But I no longer feel that someone using large models on the scale of those of OpenAI is necessarily committing a particularly ethically dubious act by virtue of the model they have used. Yeah, they ingested your writing and code and art. Mine too. Takes a village to build a real proper egregore I guess. Totally figures that it’d be Corporate America to do that first.

And it super totally sucks that they DDoS us all in order to do this. I deploy Anubis and I think you should too. (Pause for a beat while you think about Anubis’s creator using LLMs! Guess how much pause this has given me!) Inasmuch as it’s very hard to separate the practices involved in compiling these datasets and the result themselves, that seems pretty clear-cut?

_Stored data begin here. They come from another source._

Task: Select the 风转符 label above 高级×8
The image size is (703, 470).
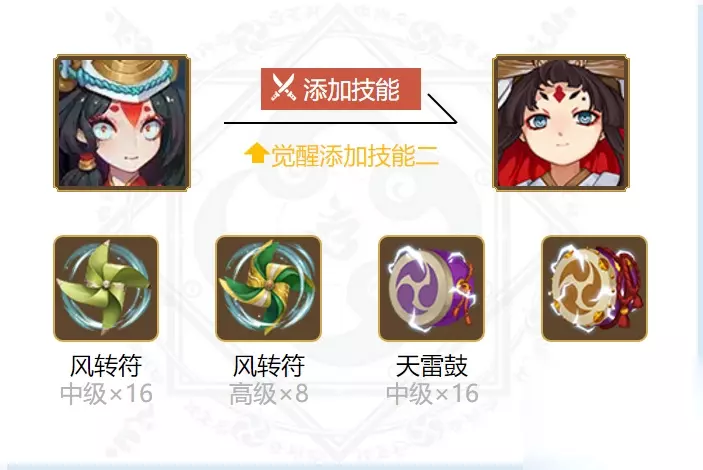Action: pyautogui.click(x=269, y=366)
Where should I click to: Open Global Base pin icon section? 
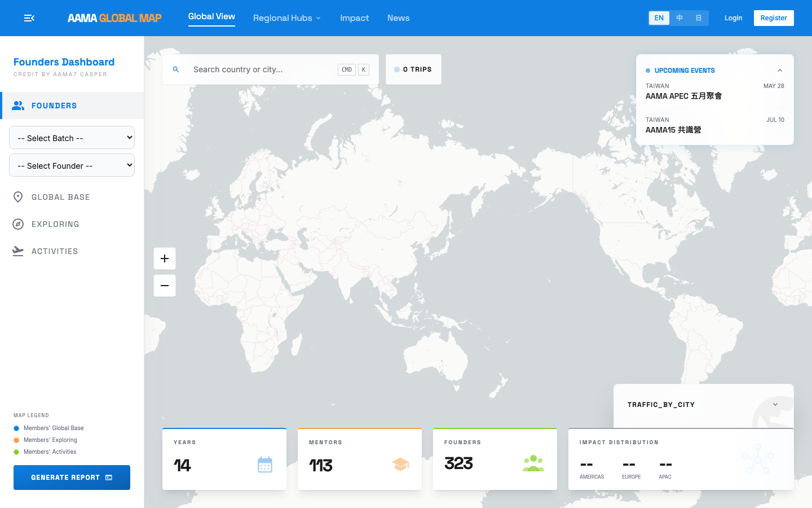pyautogui.click(x=18, y=197)

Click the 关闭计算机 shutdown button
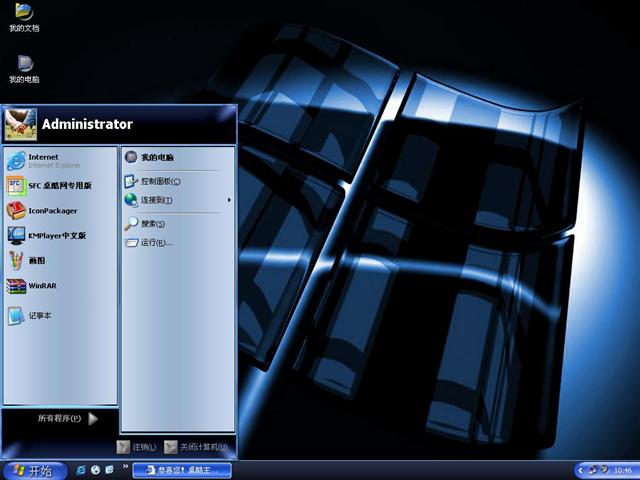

But. I also think it’s ethically dubious to sample the DNA of living animals to create seeds to generate lab-grown meat. THAT SAID, if people have done that already — or do do that, today — and it means that as a result, vast quantities of lab-grown meat are consumed instead of killing animals, is that a bit of a win for me as a vegetarian? It is quite a bit of a win.

We are perhaps beyond the point where the frontier models need or can even find useful new data to ingest; it would appear the internet has been thoroughly scraped a hundred times over. That obviously doesn’t mean they’ll stop, or that new labs won’t start, but in terms of the models that exist today and which Generate Value™ not from further scraping but from what’s been done — imo, if they actually help us, real actual People, they can yet be part of what is “a bit of a win”. I’m not convinced we need to punish the technology for the sins of the creators, even if they are still entangled at this moment. (And I just don’t think we, as indivduals, can meaningfully punish the creators, but I’ll get to that.)

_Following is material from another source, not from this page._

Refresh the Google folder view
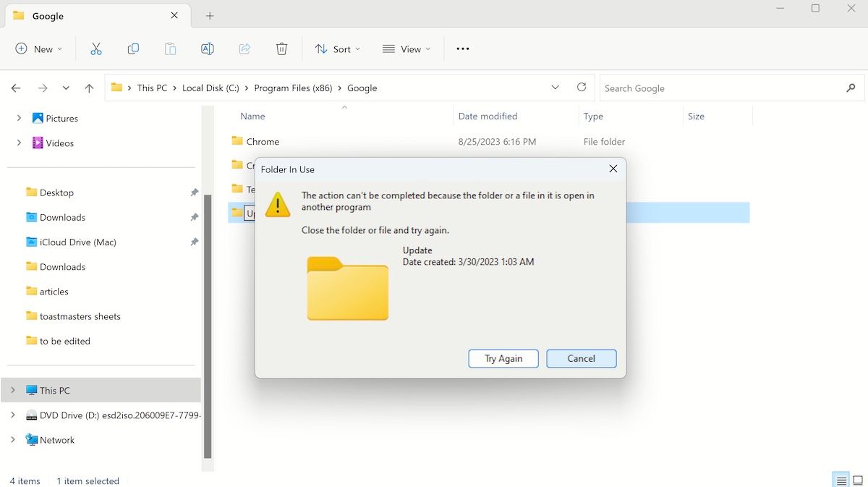 tap(582, 87)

For programmers particularly, there’s a continuum of fun new stuff from identity loss to an overwhelm of slop patches and everything in between.

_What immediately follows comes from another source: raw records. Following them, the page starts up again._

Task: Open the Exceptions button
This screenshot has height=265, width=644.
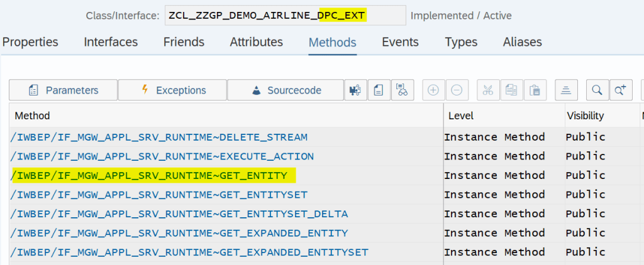Action: click(x=172, y=90)
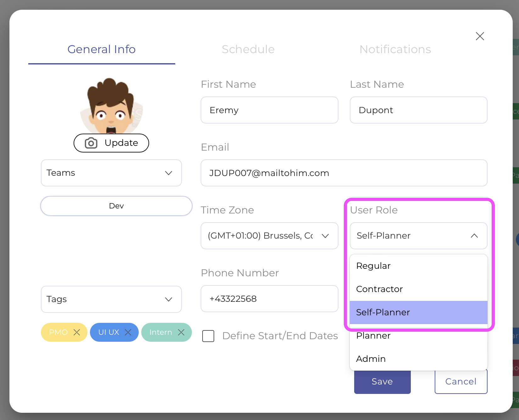Switch to the Schedule tab
Image resolution: width=519 pixels, height=420 pixels.
tap(248, 49)
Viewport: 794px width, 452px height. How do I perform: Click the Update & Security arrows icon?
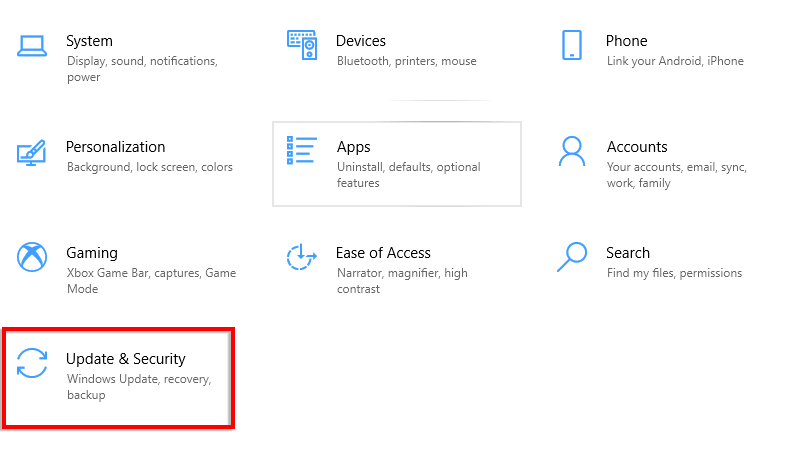tap(32, 364)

Yeah it sucks ass, but every technology transition has this; programmers have had an easy few decades when the worst thing most people can name is Agile or having to learn Kubernetes or AWS or whatever. I think Competence as Tragedy summed it up better than I could.

Slop patches are part of this too; Claude Code is the new AOL Usenet gateway. We’ll all adapt in different ways. On Comrak I simply banned LLMs. Everyone gets to make up their own mind, and they don’t have to be of the same mind everywhere. We are headed to nuance-town, baby.

I still think Naur is right, and if you forget to treat an LLM as an actual other — meaning, when it writes the code, if you haven’t exercised what it’s suggested in your mind, and ideally on the actual computer, you most certainly haven’t got the theory — you will struggle to keep a hold on what’s going on. But, like many other others (coworkers, past selves, etc.), you can ask an LLM to try to explain what it’s come up with, and these days it will often do a pretty good job. This dovetails with …

They Can’t Work.

So it turns out they do, and this throws a bit of a metaphysical spanner in the works. What does it mean if they can’t work, but they do? And like, a year ago it was very clearly “they kinda work but mostly don’t and this is actually gonna be a waste of time” (particularly if you were like me and insisted on only ever trying local models, so as not to provide demand signal beyond one-off model downloads). Today it is very clearly “they mostly work really fucking well, often absurdly so, and while they can still get lost or overlook things, generally this is akin to magic when it comes to actually useful needed tasks”. They make things possible. How does one square that with “but they can’t”?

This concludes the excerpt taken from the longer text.